— RECORDS SUPPLIED —
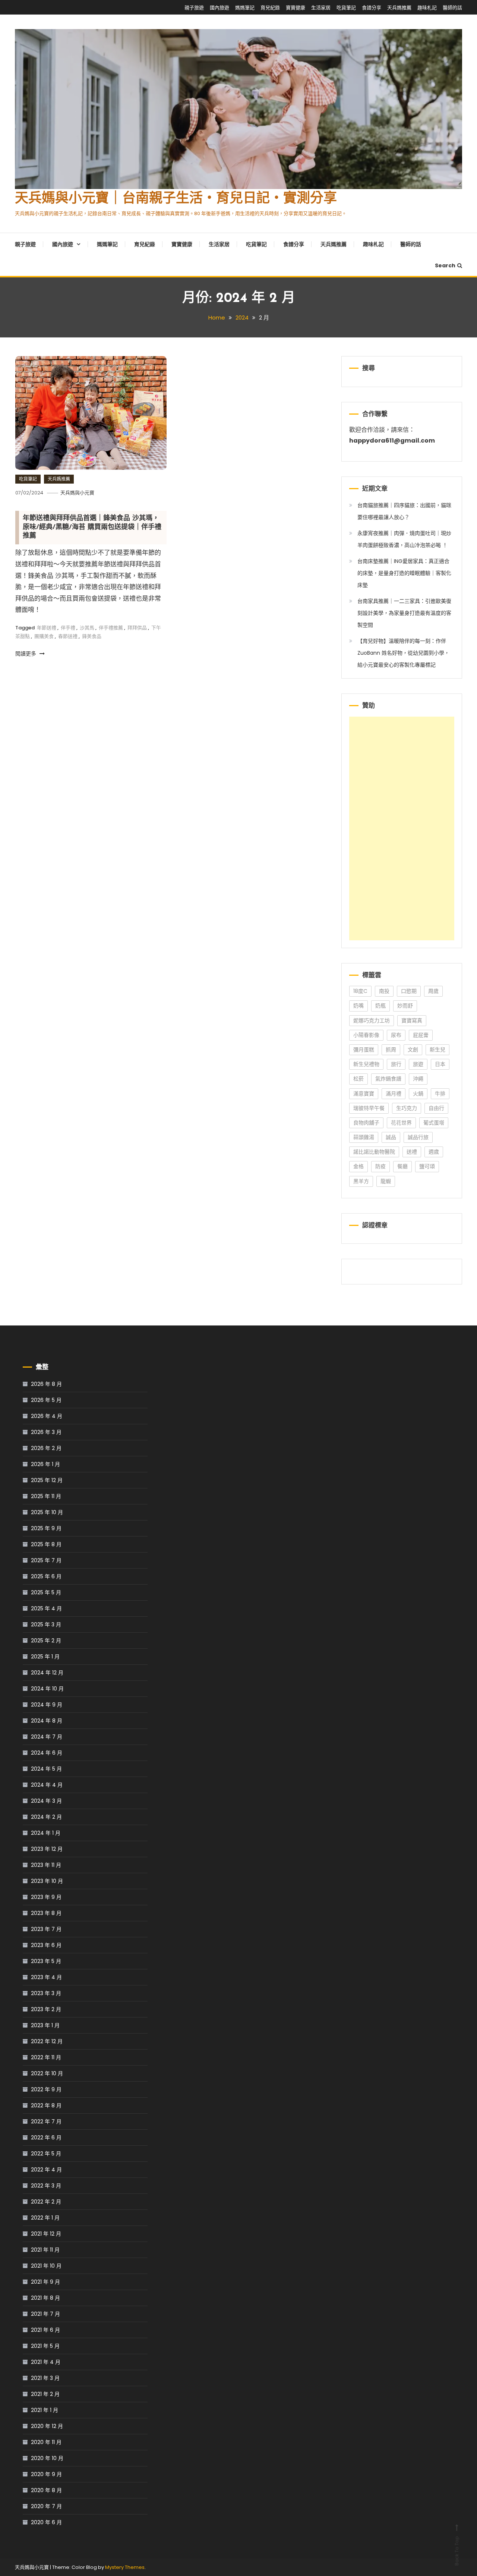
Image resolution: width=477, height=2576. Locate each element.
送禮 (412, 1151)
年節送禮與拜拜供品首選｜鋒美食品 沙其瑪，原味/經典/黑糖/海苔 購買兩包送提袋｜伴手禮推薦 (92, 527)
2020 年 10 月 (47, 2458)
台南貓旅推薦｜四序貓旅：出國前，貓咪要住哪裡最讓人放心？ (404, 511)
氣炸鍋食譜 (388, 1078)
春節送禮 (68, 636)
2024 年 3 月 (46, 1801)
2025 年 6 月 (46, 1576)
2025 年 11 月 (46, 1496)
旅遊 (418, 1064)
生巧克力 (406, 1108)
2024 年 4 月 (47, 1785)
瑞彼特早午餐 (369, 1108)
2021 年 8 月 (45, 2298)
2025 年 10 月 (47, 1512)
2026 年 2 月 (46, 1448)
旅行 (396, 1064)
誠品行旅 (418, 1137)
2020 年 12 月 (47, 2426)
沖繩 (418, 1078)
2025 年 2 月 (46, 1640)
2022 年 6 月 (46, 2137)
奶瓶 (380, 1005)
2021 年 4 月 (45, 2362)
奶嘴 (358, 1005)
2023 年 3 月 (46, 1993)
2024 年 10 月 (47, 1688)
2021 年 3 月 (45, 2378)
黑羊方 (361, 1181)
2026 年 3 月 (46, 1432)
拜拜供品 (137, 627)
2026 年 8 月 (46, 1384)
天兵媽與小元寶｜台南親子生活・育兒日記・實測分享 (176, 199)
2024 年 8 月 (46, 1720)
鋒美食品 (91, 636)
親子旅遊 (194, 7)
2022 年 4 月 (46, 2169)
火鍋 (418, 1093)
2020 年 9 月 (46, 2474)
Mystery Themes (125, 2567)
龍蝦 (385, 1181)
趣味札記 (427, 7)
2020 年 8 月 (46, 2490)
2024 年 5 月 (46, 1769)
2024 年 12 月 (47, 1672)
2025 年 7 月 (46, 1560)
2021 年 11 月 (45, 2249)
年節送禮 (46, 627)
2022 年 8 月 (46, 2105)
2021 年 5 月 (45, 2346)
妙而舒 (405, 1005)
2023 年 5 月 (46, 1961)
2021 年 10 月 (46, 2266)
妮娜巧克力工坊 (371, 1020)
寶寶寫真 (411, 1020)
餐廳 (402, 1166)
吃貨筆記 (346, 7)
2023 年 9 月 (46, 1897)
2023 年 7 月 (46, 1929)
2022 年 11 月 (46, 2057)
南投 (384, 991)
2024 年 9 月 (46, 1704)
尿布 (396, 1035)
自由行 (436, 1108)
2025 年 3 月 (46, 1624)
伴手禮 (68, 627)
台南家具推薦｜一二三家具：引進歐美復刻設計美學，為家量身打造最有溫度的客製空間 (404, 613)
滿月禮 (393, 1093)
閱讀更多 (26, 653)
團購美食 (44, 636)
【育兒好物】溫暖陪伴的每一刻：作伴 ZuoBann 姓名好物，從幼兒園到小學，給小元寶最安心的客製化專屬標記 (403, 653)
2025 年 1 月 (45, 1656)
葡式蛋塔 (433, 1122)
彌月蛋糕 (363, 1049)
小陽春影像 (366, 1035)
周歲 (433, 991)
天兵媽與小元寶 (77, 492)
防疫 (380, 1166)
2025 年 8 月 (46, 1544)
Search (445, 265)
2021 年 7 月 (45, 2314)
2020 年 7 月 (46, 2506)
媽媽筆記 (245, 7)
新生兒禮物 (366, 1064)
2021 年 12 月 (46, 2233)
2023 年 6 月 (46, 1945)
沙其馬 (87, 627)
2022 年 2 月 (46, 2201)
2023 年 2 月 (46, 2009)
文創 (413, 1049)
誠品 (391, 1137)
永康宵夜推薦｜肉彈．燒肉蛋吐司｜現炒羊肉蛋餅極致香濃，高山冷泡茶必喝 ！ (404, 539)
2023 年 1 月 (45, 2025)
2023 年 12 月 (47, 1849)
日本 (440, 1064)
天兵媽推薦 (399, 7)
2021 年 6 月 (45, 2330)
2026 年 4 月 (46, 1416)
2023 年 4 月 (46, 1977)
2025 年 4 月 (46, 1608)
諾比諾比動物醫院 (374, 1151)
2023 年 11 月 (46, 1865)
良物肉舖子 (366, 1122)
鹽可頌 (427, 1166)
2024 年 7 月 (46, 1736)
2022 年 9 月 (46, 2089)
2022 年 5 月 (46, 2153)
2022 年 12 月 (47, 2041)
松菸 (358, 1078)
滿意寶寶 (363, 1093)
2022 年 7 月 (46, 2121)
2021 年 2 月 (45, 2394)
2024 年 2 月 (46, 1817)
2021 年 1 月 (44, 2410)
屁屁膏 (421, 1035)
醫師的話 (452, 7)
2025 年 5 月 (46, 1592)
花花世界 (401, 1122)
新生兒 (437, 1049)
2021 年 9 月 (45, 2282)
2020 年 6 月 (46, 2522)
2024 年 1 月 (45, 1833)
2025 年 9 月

==

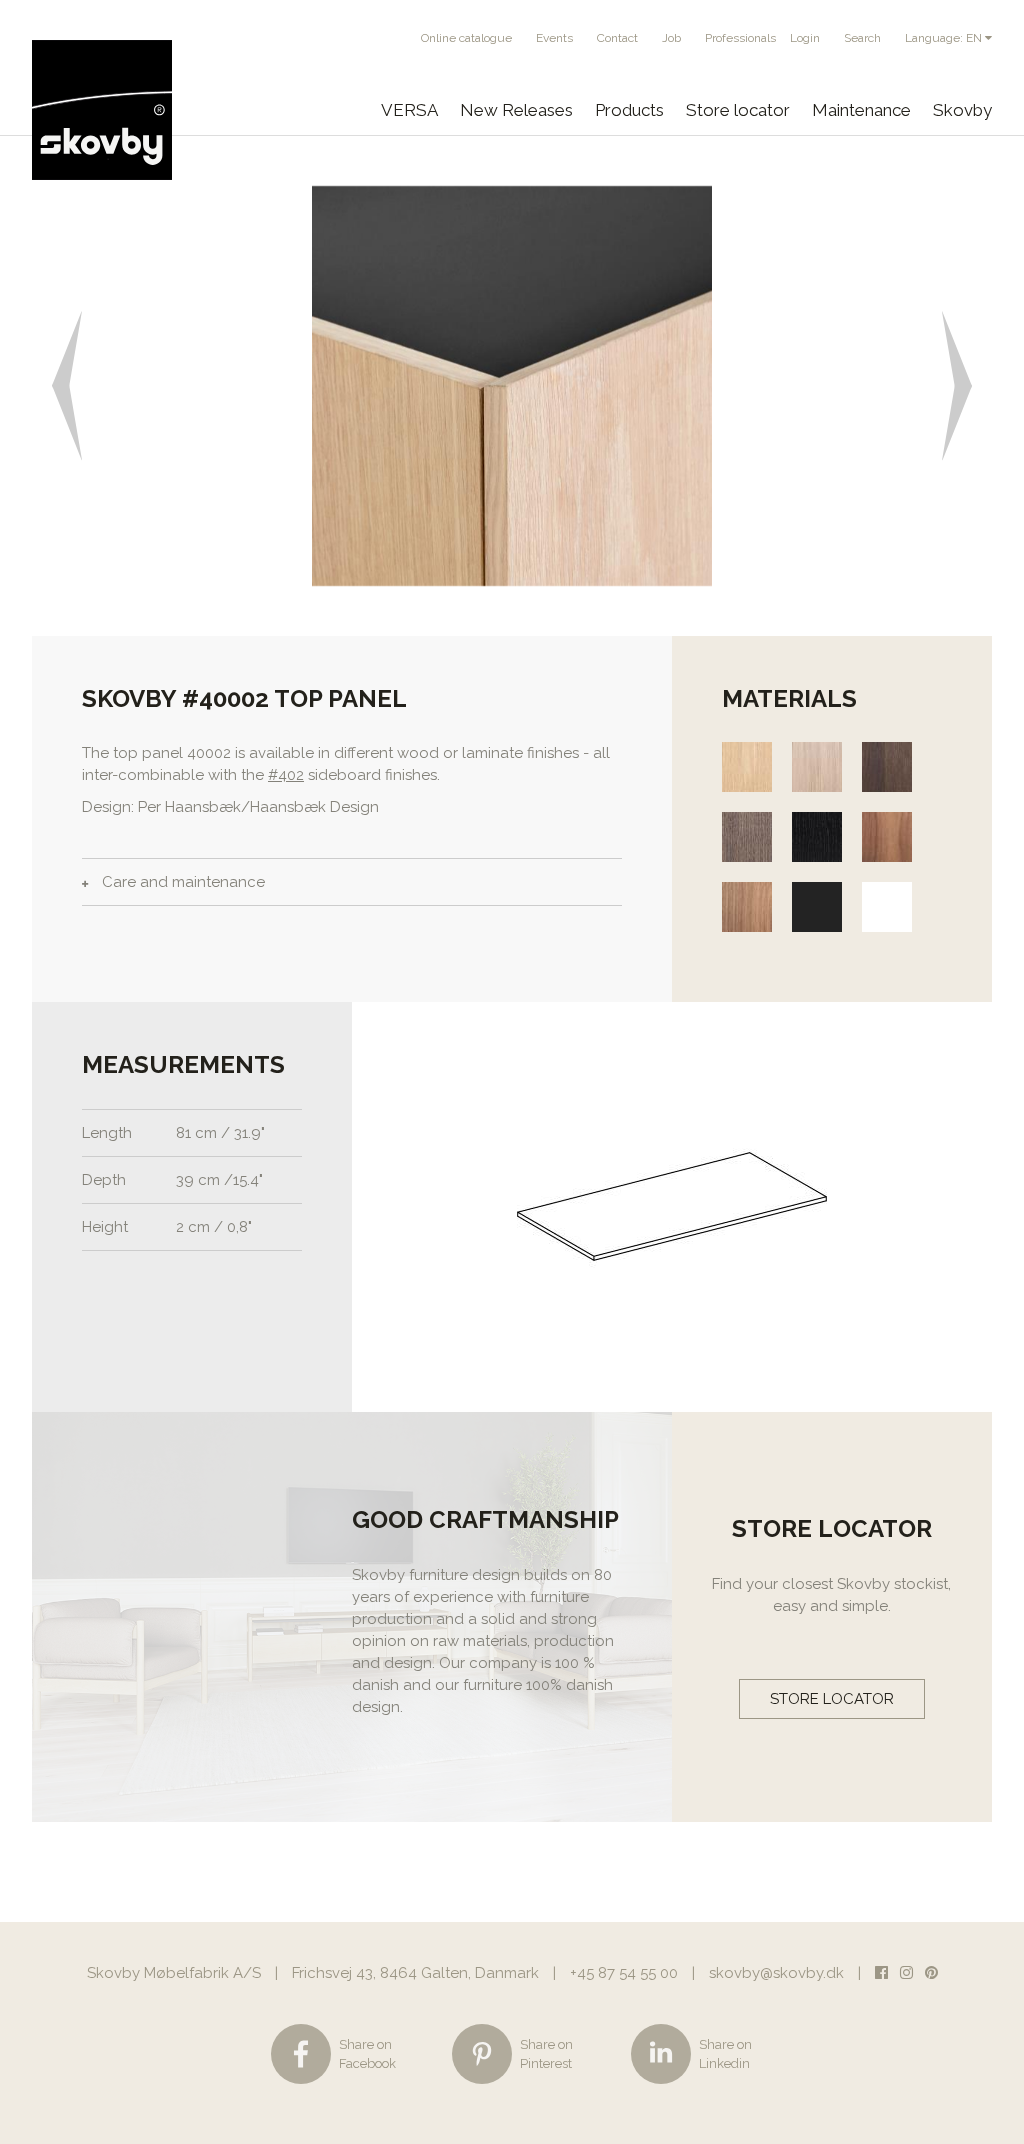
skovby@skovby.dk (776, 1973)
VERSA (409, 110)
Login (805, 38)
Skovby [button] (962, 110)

==

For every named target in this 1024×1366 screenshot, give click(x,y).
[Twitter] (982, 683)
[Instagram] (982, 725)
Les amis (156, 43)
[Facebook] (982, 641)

— THE TASK —
Among the entries above, copy exactly only the lines starting with the one containing "旅行 (396, 1064)" and going through the one containing "醫師的話 (452, 7)", both ends included.

— EXERCISE ANSWER —
旅行 (396, 1064)
誠品行旅 (418, 1137)
2020 年 12 月 (47, 2426)
沖繩 (418, 1078)
2025 年 2 月 (46, 1640)
2022 年 6 月 (46, 2137)
奶瓶 (380, 1005)
2021 年 4 月 (45, 2362)
奶嘴 (358, 1005)
2023 年 3 月 (46, 1993)
2024 年 10 月 (47, 1688)
2021 年 3 月 (45, 2378)
黑羊方 (361, 1181)
2026 年 3 月 (46, 1432)
拜拜供品 (137, 627)
2026 年 8 月 (46, 1384)
天兵媽與小元寶｜台南親子生活・育兒日記・實測分享 (176, 199)
2024 年 8 月 (46, 1720)
鋒美食品 (91, 636)
親子旅遊 (194, 7)
2022 年 4 月 (46, 2169)
火鍋 (418, 1093)
2020 年 9 月 (46, 2474)
Mystery Themes (125, 2567)
龍蝦 (385, 1181)
趣味札記 (427, 7)
2020 年 8 月 (46, 2490)
2024 年 5 月 (46, 1769)
2024 年 12 月 (47, 1672)
2025 年 7 月 (46, 1560)
2021 年 11 月 (45, 2249)
年節送禮 (46, 627)
2022 年 8 月 (46, 2105)
2021 年 5 月 (45, 2346)
妙而舒 (405, 1005)
2023 年 5 月 (46, 1961)
2021 年 10 月 (46, 2266)
妮娜巧克力工坊 (371, 1020)
寶寶寫真 (411, 1020)
餐廳 (402, 1166)
吃貨筆記 (346, 7)
2023 年 9 月 (46, 1897)
2023 年 7 月 (46, 1929)
2022 年 11 月 (46, 2057)
南投 (384, 991)
2024 年 9 月 (46, 1704)
尿布 (396, 1035)
自由行 (436, 1108)
2025 年 3 月 (46, 1624)
伴手禮 (68, 627)
台南家具推薦｜一二三家具：引進歐美復刻設計美學，為家量身打造最有溫度的客製空間 (404, 613)
滿月禮 (393, 1093)
閱讀更多 (26, 653)
團購美食 (44, 636)
【育兒好物】溫暖陪伴的每一刻：作伴 ZuoBann 姓名好物，從幼兒園到小學，給小元寶最安心的客製化專屬標記 (403, 653)
2025 年 1 月 (45, 1656)
葡式蛋塔 (433, 1122)
彌月蛋糕 (363, 1049)
小陽春影像 (366, 1035)
周歲 (433, 991)
天兵媽與小元寶 (77, 492)
防疫 (380, 1166)
2025 年 8 月 (46, 1544)
Search (445, 265)
2021 年 7 月 (45, 2314)
2020 年 7 月 (46, 2506)
媽媽筆記 (245, 7)
新生兒禮物 (366, 1064)
2021 年 12 月 (46, 2233)
2023 年 6 月 (46, 1945)
沙其馬 (87, 627)
2022 年 2 月 (46, 2201)
2023 年 2 月 (46, 2009)
文創 (413, 1049)
誠品 (391, 1137)
永康宵夜推薦｜肉彈．燒肉蛋吐司｜現炒羊肉蛋餅極致香濃，高山冷泡茶必喝 ！ (404, 539)
2023 年 1 月 (45, 2025)
2023 年 12 月 (47, 1849)
日本 (440, 1064)
天兵媽推薦 (399, 7)
2021 年 6 月 (45, 2330)
2026 年 4 月 (46, 1416)
2023 年 4 月 (46, 1977)
2025 年 4 月 (46, 1608)
諾比諾比動物醫院 (374, 1151)
2023 年 11 月 (46, 1865)
良物肉舖子 (366, 1122)
鹽可頌 (427, 1166)
2024 年 7 月 (46, 1736)
2022 年 9 月 (46, 2089)
2022 年 5 月 (46, 2153)
2022 年 12 月 (47, 2041)
松菸 (358, 1078)
滿意寶寶 (363, 1093)
2022 年 7 月 (46, 2121)
2021 年 2 月 (45, 2394)
2024 年 2 月 (46, 1817)
2021 年 1 月 (44, 2410)
屁屁膏 (421, 1035)
醫師的話 (452, 7)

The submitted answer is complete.